Pertama, organisasi itu meminta Kepala Dinas Pendidikan dan Kebudayaan Provinsi Banten mengevaluasi tata kelola Dana BOSP SMA dan SMK secara menyeluruh.
Kedua, organisasi itu mendesak BPK RI Perwakilan Banten segera melaksanakan audit kinerja dan audit kepatuhan terhadap tata kelola Dana BOSP SMA dan SMK se-Provinsi Banten untuk Tahun Anggaran 2025 hingga Triwulan III Tahun 2026.
“Tuntutan kedua, kami meminta BPK RI Perwakilan Banten segera melaksanakan audit kinerja dan audit kepatuhan terhadap tata kelola Dana BOSP SMA dan SMK se-Provinsi Banten untuk Tahun Anggaran 2025 hingga Triwulan III Tahun 2026. Kami berharap langkah itu dapat memberikan kepastian kepada masyarakat mengenai pengelolaan anggaran pendidikan,” ujar Komeng.
Lebih lanjut, Komeng menilai audit tersebut penting karena dapat memberikan kepastian kepada masyarakat mengenai pengelolaan anggaran pendidikan.
Audiensi Berawal dari Surat Juli 2026
Sebelumnya, DPW LSIM Banten mengirim surat permohonan audiensi bernomor 034/L/SEK-LSIM-BANTEN/VII/2026 pada 23 Juli 2026.
Organisasi itu mengusulkan pelaksanaan audiensi pada 31 Juli 2026. Tujuannya, membahas tata kelola Dana BOSP SMA dan SMK di Provinsi Banten.

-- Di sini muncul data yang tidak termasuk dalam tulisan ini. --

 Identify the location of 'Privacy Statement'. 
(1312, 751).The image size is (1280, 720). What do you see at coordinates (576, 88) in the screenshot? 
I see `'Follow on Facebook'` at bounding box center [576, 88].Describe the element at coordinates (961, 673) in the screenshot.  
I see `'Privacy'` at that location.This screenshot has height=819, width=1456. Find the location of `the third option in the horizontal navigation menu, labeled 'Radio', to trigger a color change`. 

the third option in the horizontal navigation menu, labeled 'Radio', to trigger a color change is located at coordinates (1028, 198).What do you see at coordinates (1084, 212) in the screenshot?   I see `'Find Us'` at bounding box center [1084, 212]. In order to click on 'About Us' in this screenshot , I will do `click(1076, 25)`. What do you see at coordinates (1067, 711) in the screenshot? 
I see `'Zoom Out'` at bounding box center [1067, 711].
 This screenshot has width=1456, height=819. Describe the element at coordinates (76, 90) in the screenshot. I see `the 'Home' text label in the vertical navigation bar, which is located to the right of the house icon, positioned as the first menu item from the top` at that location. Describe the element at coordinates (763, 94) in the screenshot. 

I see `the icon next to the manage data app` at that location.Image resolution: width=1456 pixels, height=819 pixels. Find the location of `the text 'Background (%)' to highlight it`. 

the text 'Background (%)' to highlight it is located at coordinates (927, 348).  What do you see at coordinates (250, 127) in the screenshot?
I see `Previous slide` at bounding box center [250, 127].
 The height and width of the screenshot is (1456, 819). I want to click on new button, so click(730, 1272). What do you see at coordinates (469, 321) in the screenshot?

Akan tetapi, hingga jadwal tersebut berlalu, Dinas Pendidikan dan Kebudayaan Provinsi Banten belum memberikan tanggapan.
Oleh sebab itu, DPW LSIM Banten memutuskan menyalurkan aspirasi melalui aksi dengan lebih dahulu menyampaikan pemberitahuan kepada kepolisian.
ArtistikNews.com Masih Menunggu Konfirmasi
Sementara itu, hingga berita ini diterbitkan, ArtistikNews.com masih mengupayakan konfirmasi kepada Dinas Pendidikan dan Kebudayaan Provinsi Banten mengenai rencana aksi dan tuntutan DPW LSIM Banten.
Apabila dinas tersebut memberikan tanggapan, redaksi akan memuatnya sebagai bagian dari prinsip keberimbangan.
Selain itu, redaksi juga membuka ruang hak jawab, hak koreksi, dan ralat kepada Dinas Pendidikan dan Kebudayaan Provinsi Banten, BPK RI Perwakilan Banten, maupun pihak terkait lainnya sesuai Undang-Undang Nomor 40 Tahun 1999 tentang Pers dan Kode Etik Jurnalistik. (Red-AN).